Here’s what caught my attention today:
(1) “But Who’s Counting?” [Los Angeles Times] – a great op-ed in the Los Angeles Times on the confusion that journalists make between the number million and the number billion. The author goes into some theories on why this mistake occurs so often (or, at least, more often than it should occur). According to the author:
I did some calculations and found that The [Los Angeles] Times’ mistakes totaled about $1.4 trillion, or about twice the amount the U.S. spent on the TARP bailout. Our brethren at the New York Times did even worse, making 38 million-billion mistakes in the same three years. Oddly, they were far more likely to overstate the case, doing so almost one time in four. The total of all their errors was $6.5 trillion, or more than half the amount of the national debt.

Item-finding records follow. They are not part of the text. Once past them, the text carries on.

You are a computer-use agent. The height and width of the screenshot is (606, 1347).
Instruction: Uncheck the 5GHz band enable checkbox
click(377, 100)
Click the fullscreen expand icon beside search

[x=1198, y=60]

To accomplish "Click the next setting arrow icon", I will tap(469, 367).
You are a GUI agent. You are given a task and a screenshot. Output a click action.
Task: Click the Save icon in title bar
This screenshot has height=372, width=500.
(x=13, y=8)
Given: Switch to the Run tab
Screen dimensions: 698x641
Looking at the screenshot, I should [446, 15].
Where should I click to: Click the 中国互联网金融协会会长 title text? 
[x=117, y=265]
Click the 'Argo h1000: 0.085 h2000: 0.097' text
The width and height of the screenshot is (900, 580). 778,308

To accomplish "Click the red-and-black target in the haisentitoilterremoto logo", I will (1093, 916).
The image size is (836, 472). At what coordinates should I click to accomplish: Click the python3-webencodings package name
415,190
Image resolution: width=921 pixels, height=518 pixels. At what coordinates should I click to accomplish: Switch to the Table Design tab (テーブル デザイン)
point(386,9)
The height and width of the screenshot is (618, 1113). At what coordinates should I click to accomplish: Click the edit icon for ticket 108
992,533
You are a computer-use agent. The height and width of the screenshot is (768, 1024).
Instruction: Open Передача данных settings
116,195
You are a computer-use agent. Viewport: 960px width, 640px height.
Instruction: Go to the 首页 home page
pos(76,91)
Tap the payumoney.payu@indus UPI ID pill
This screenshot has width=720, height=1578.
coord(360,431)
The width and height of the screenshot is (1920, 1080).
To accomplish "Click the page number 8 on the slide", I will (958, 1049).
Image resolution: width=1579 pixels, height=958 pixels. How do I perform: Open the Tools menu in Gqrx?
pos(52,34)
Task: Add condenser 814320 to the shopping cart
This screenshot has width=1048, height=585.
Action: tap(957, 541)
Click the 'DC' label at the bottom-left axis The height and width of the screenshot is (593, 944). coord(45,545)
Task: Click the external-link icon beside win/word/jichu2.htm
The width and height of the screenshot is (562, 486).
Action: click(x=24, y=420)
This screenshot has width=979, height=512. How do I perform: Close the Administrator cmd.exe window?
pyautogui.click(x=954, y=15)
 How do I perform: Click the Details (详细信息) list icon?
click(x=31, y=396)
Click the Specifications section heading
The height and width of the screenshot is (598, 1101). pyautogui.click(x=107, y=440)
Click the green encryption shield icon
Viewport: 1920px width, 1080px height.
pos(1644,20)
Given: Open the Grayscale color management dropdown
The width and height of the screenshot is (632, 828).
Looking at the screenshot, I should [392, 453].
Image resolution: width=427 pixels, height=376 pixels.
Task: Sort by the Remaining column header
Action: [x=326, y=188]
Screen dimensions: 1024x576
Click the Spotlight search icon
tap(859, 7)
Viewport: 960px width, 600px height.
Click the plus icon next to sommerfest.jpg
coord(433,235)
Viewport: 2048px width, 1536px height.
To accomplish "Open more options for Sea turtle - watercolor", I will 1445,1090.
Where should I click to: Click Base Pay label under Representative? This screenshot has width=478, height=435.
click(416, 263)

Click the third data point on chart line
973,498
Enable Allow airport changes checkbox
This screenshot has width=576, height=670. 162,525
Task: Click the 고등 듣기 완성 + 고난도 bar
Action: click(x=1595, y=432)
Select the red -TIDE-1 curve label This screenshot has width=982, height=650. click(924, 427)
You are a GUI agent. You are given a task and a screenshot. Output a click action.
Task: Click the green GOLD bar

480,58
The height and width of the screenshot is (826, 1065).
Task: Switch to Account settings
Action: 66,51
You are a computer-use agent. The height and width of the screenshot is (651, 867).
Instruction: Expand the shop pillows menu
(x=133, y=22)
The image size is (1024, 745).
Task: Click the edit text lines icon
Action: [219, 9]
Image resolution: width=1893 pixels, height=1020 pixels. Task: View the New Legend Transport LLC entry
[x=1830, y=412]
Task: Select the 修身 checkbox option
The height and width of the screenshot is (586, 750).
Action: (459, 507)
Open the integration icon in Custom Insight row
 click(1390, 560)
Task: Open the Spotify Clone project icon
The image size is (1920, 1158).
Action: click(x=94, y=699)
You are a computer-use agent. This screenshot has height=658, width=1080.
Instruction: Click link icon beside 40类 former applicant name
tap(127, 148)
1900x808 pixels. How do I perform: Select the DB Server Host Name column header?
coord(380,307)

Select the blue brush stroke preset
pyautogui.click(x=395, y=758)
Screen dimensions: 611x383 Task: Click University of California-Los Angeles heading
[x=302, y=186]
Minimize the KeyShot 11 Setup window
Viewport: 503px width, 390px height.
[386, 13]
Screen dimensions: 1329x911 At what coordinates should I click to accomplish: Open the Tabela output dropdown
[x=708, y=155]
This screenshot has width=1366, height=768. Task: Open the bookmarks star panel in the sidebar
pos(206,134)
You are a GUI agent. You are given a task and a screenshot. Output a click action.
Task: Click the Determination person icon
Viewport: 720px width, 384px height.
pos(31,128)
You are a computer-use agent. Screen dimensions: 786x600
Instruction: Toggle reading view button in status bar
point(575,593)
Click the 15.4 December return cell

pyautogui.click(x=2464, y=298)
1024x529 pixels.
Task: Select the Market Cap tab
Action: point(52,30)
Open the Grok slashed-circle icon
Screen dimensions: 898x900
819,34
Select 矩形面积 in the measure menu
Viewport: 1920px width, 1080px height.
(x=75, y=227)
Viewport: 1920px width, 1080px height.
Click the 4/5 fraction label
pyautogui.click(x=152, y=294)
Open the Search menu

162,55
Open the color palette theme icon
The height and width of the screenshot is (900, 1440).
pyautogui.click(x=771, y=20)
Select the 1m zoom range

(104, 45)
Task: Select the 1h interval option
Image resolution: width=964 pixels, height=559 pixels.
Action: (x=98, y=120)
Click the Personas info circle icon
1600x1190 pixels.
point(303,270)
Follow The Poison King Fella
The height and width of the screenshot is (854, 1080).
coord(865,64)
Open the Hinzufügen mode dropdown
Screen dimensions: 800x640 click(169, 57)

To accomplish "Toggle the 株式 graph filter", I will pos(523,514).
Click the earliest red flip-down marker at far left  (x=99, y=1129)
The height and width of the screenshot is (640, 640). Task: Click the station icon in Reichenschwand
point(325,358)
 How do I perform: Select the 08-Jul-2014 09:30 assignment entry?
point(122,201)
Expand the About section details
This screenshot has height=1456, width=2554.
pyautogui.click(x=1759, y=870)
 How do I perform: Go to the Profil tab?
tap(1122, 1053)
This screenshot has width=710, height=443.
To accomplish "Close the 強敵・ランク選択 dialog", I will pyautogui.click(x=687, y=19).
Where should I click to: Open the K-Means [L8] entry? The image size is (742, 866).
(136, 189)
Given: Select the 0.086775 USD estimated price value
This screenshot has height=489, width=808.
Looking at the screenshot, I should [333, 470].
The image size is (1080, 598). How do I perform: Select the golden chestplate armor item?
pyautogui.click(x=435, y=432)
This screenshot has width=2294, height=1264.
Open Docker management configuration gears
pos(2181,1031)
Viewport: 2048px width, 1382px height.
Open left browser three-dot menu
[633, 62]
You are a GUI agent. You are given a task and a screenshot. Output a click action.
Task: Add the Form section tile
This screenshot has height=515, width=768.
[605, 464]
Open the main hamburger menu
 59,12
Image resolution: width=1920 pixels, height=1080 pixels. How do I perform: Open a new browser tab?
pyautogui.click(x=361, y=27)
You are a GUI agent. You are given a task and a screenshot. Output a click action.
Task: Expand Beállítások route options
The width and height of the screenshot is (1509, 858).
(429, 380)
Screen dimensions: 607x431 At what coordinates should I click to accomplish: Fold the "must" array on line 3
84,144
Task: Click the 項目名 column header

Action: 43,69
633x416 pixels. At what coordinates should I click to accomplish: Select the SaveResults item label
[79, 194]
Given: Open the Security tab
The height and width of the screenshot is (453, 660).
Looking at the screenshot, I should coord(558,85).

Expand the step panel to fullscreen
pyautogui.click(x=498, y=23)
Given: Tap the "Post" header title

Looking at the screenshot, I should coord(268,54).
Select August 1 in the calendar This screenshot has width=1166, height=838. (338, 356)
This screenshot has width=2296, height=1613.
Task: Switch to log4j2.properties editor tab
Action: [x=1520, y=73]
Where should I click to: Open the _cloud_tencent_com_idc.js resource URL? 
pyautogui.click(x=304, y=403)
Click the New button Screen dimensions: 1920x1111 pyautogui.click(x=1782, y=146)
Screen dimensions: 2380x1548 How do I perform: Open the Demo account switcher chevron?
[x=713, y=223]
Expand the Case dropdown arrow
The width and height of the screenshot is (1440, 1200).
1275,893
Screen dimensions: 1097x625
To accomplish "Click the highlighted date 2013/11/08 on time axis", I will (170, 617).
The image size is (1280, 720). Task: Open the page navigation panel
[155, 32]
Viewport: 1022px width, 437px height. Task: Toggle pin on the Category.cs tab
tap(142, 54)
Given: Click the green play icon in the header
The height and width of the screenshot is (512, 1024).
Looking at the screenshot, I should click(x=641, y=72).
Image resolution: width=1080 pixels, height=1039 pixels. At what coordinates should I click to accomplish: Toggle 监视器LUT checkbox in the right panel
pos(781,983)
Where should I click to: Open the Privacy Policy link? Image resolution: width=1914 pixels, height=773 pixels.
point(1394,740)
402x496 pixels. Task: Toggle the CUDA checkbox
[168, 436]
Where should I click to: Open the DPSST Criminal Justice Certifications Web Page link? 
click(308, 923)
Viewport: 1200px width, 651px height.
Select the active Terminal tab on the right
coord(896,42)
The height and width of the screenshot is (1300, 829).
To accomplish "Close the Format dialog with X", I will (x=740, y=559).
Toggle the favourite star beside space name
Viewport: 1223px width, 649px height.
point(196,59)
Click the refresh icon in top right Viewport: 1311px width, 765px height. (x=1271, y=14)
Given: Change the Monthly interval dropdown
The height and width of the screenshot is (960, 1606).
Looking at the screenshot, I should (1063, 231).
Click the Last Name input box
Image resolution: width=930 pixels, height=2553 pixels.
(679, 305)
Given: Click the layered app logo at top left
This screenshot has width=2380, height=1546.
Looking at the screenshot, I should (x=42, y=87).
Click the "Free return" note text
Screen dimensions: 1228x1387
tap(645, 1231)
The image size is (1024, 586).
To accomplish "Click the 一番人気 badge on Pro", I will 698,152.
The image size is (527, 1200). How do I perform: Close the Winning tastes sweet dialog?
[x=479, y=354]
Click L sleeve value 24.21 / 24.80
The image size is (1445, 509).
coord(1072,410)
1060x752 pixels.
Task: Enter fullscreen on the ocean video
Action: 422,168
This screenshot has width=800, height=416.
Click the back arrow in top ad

It’s a very interesting piece, and perhaps the most reasonable explanation for this error is that our brain can’t comprehend the sense of scale between one million and one billion. If I told you that I have a million paper clips vs. a billion paper clips, would you be able to tell the difference in the volume the two occupy? Probably not. Also, can you visualize one billion dollars? I found this infographic helpful. Also of note is how vastly different one billion dollars is from one trillion dollars; see this telling infographic, for instance. In any case, the author of the op-ed has a dismal conclusion:
More diligence would probably have prevented many of our million-billion slips, but after observing The Times newsroom for decades, I can’t avoid the conclusion that our collective numeric literacy — like that of most of America — is appallingly low.
(2) “News Photos, on the Move, Make News” [New York Times] – The Magnum photo collection (a massive archive of over 180,000 images) is moving to a permanent, public display at the University of Texas at Austin.
(3) “Risks Lurk for ETF Investors” [Wall Street Journal] – a short, informative piece which describes the risks (liquidity, pricing) inherent in investing in certain ETFs.
(4) “Timeline of the LOST Universe” [New York Times] – this isn’t an article, but a wonderful interactive graphic which lets you discover when the events in the LOST universe have occurred. It’s a must-see for any fan of the show.